Citation Link: https://www.cnbc.com/2020/02/10/60percent-of-workers-say-political-talk-at-work-is-unacceptable-but-57percent-do.html
That being said, should company CEO’s share their political or religious beliefs on Social Media?
Goldman McCormick PR Says
Under no circumstances should high level executives share or promote their political perspectives online. Doing so can risk alienating loyal customers or potential customers who share different perspectives. Our current climate is one where many individuals feel that when someone disagrees with their political points of view – they feel personally attacked.
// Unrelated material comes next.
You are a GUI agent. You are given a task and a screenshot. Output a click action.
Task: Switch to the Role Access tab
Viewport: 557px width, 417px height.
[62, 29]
When a CEO endorses a candidate or political philosophy, they are diminishing the maximum appeal of their company in the marketplace. Also, by becoming politically engaged, both the CEO and the company risk creating enemies (some of whom may have large followings). These individuals could create a series of problems for the business by starting rumors, spreading negative information, and doing a number of things that will force the company and CEO into a defensive position. Also, there will be considerable time and resources lost in dealing with these individuals.
If CEO’s wish to help their favored candidate or political party they should seek to do it discreetly and away from the public eye.
When it come to corporate heads touting their religious beliefs on Social Media, there is a greater chance of it being acceptable (and even embraced) if the company lets the public know that these beliefs are an integral part of their culture. Chick-fil-A, Forever 21, Tom’s of Maine (to name a few) do embrace certain religious ideals. Their customers (regardless of what their spiritual affiliations are) accept this so if a CEO goes on Social Media and presents a perspective already within the acceptable pentameters of the corporate culture, there is not going to be an issue.